There is resentment towards the “transient” nature of many of them, and the fact their presence drive shifts on the commercial landscape of the town. There is no particular racial component to that, and it is not even about poor-low skilled moved in, as much as it is a strange dynamic of “I’m an educated professional, but I can’t earn as much as techies, so I don’t want them moving into my town and changing it”.
The highway offramp there at Shoreline is literally four lanes, and in the morning the two right lanes that turn right into Google are at a total stand-still. So, not only does the transit suck in that area, the auto traffic is a massive failure as well. Last week I had to drive over to our data center nearby: I made a 1-mile drive in 25 minutes. Were I not hauling a server in the back I could have walked faster.
A Transit Boulevard up Shoreline would be extremely sensible, especially if it connected well with the Caltrain, light rail, and the BRT that is planned for El Camino Real.

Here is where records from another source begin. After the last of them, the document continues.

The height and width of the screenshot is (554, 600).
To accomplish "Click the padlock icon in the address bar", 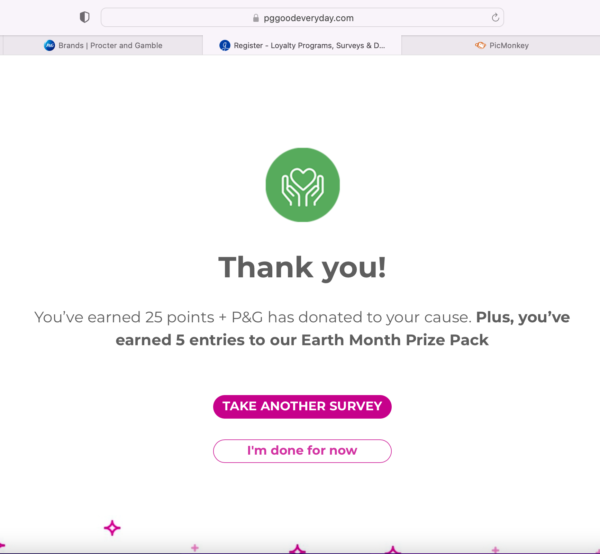I will [x=256, y=18].
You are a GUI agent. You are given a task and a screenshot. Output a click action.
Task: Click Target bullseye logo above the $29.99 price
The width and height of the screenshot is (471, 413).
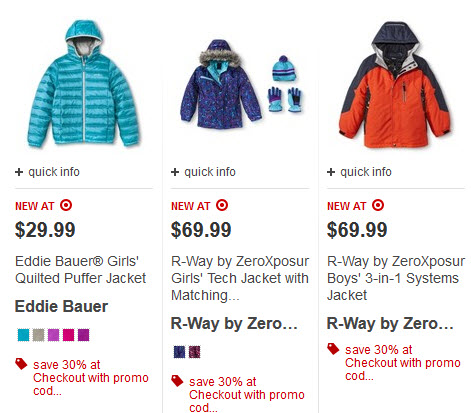coord(66,205)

The frustrating thing with Mountain View is that hundreds of millions of dollars were spent providing good transit access to downtown (three highways, LRT, regional rail, bus transportation hub, and a future BRT), but they refuse to build any density there because it might ruin the atmosphere. Instead, they are arguing about building density in some other location with far less transit access but with fewer NIMBY complaints from existing residents. The same holds for Palo Alto.